Although the 80 N force is still well below the normal forces experienced by dummy headforms during impact testing, the published friction coefficients for dummy headforms do not state the normal force. Partly due to this, a wide range of COF is reported for dummy headforms. The COF reported for Hybrid III headforms is 1.07 [7] and 0.75 ± 0.06 [33], both well above the human head COF. When a stocking or hair is applied to the Hybrid III headform, Bonin et al. reported a COF of 0.26 or 0.17 [7]. Therefore, the addition of a stocking cap to the Hybrid III headform reduces the COF into the range of the human head. The magnesium EN960 bare headform has reported COF of 0.23 [13], 0.16 ± 0.03 [33], and 0.20 [25]. Based on these reported COF, the bare EN960 headform is slightly below the human head CI of the static or dynamic COF. However, when the EN960 headform is covered in silicon rubber, COF has been reported to increase from 0.78 to 0.81 causing the EN960s headforms friction to be well above the human heads [13, 25]. Currently, there are no reported friction coefficients for the NOCSAE headform. However, each headform COF was found using various testing methods, and there has not been any published COF vs. normal force curves for any headform.

This study compared human head COF across a range of normal forces and reported the power-law curve relationships for static and dynamic COF. Our evaluation of friction coefficients between the head and helmet interface included a larger living sample population and a larger interacting surface area compared to previous studies.

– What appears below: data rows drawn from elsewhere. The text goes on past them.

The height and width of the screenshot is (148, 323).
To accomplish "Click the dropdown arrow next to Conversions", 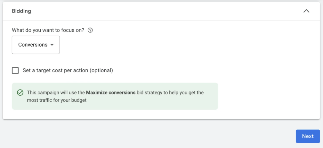I will (52, 45).
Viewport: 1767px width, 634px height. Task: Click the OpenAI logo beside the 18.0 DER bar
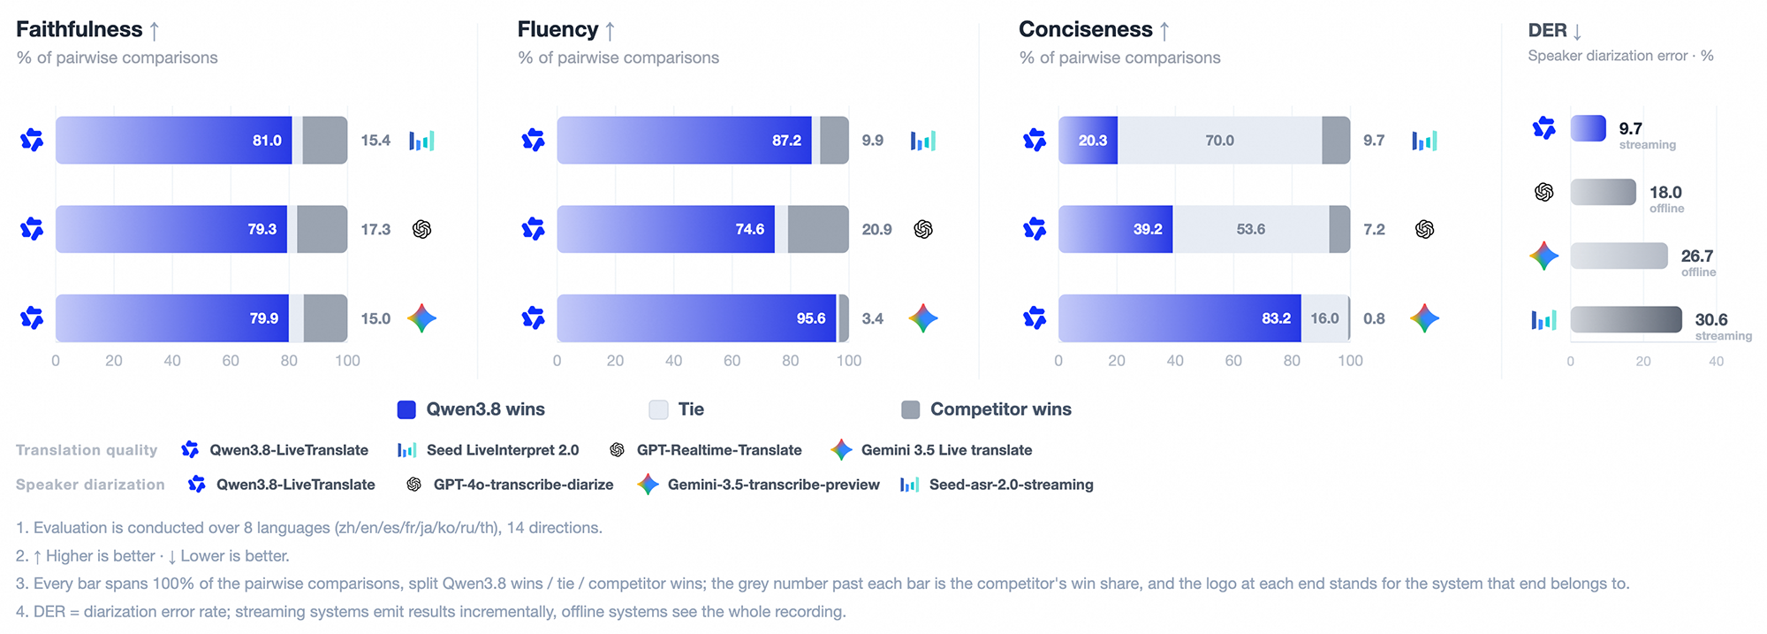(1543, 192)
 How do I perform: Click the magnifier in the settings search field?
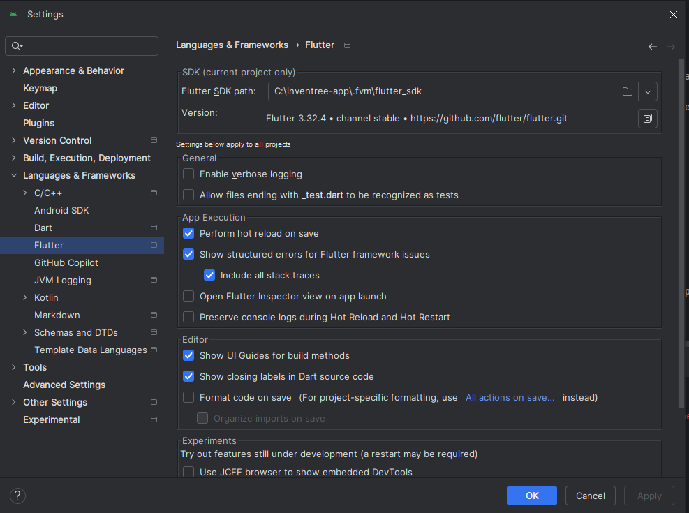(x=15, y=45)
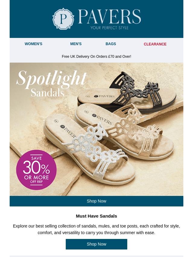
Task: Click the Free UK Delivery message
Action: (97, 57)
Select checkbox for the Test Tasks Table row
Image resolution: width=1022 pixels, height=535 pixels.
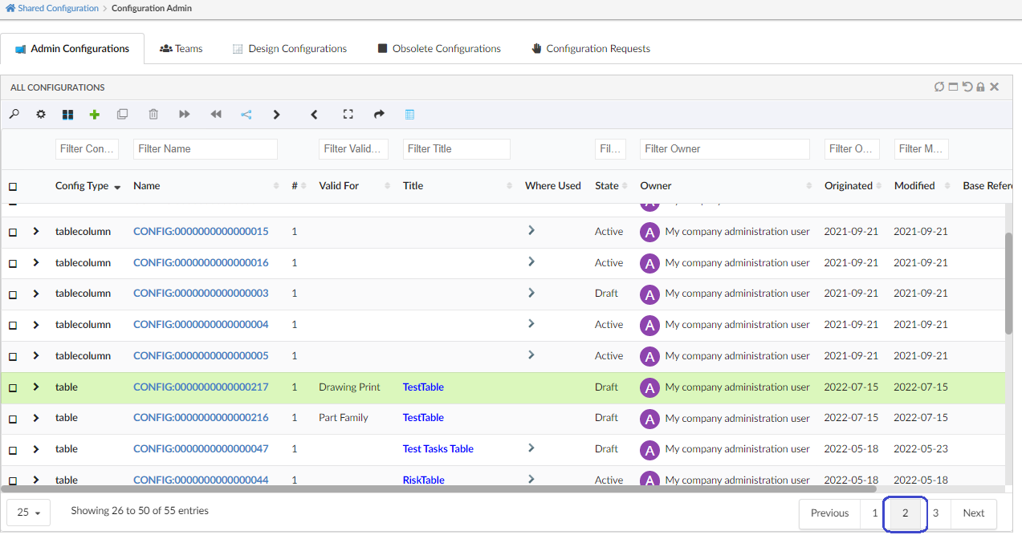tap(13, 450)
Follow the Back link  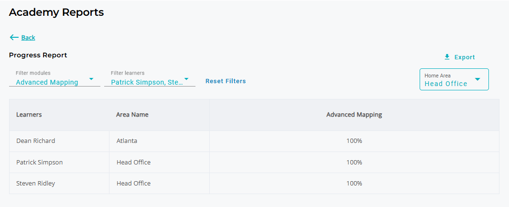coord(28,38)
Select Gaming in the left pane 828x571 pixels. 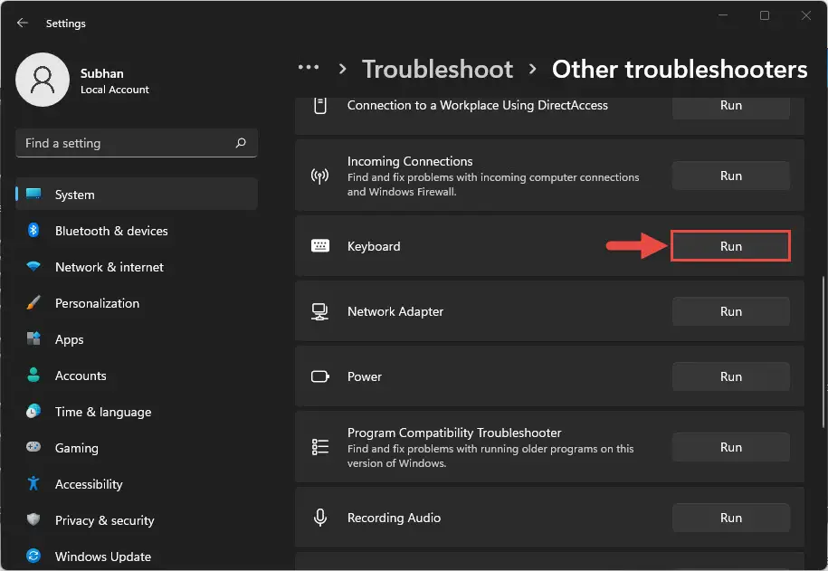[x=78, y=448]
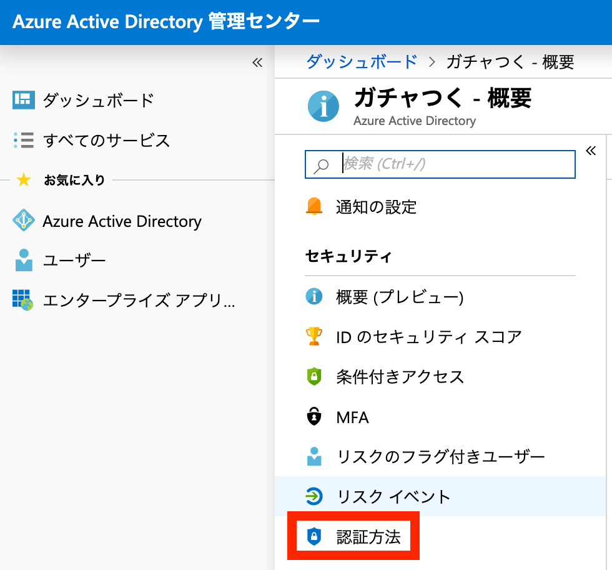Click the green shield icon for 条件付きアクセス
The width and height of the screenshot is (612, 570).
point(313,377)
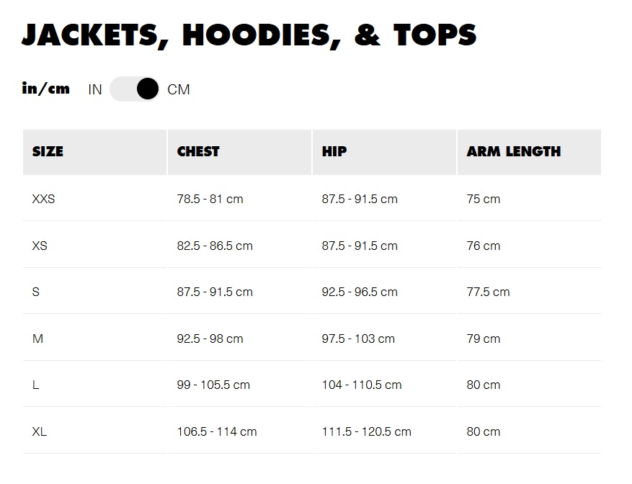Viewport: 632px width, 484px height.
Task: Click the S arm length 77.5 cm
Action: (488, 292)
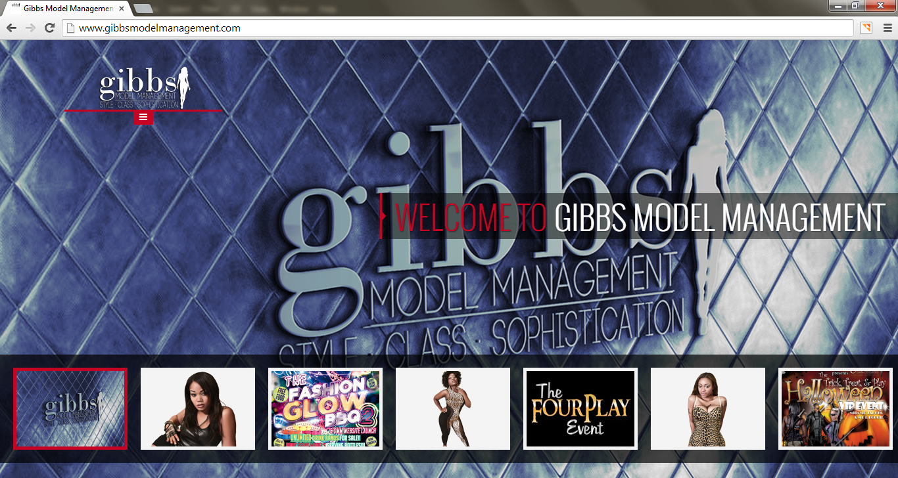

Our findings also demonstrate that biological sex and hair properties have little effect on the frictional characteristics of the human head. This study can be used to compare the COF of dummy headforms with that of the human head at defined normal forces. The defined static and dynamic friction coefficients should be used to develop more realistic head impact testing methods, define helmet-head boundary conditions for computer-aided simulations, and aid the optimization and development of helmet designs. Future research should evaluate the COF of commonly used headforms in impact testing to determine their friction biofidelity against the COF found for the human head using similar testing methods. There also should be an evaluation of how headforms with different COF affect oblique impact testing results.